▶ **What you are asked to do**: How many lines in the items below contain the word "Instruction"? Reply with the number only.

▶ **Given records**:

........

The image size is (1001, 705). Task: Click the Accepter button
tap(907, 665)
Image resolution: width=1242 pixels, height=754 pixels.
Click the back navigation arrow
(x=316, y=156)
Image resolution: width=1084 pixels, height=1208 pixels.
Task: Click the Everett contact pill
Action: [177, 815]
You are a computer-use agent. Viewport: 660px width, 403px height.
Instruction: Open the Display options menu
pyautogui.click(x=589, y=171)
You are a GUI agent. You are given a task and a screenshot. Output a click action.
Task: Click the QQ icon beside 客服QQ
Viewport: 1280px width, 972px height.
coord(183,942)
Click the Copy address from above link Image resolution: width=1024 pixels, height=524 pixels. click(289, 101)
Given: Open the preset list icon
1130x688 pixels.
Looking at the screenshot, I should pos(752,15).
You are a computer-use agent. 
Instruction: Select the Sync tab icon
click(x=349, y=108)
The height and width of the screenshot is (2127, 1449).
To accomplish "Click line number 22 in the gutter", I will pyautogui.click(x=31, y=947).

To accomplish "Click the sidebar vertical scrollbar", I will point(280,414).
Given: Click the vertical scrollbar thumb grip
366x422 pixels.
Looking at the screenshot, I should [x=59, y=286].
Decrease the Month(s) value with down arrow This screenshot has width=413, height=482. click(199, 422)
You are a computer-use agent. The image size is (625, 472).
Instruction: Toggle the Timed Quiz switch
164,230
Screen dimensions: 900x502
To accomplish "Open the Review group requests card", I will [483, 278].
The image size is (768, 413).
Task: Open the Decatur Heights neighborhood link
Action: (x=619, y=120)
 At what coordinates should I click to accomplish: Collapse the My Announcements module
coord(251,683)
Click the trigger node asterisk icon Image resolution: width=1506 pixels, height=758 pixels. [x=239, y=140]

........

▶ **Correct result**: 3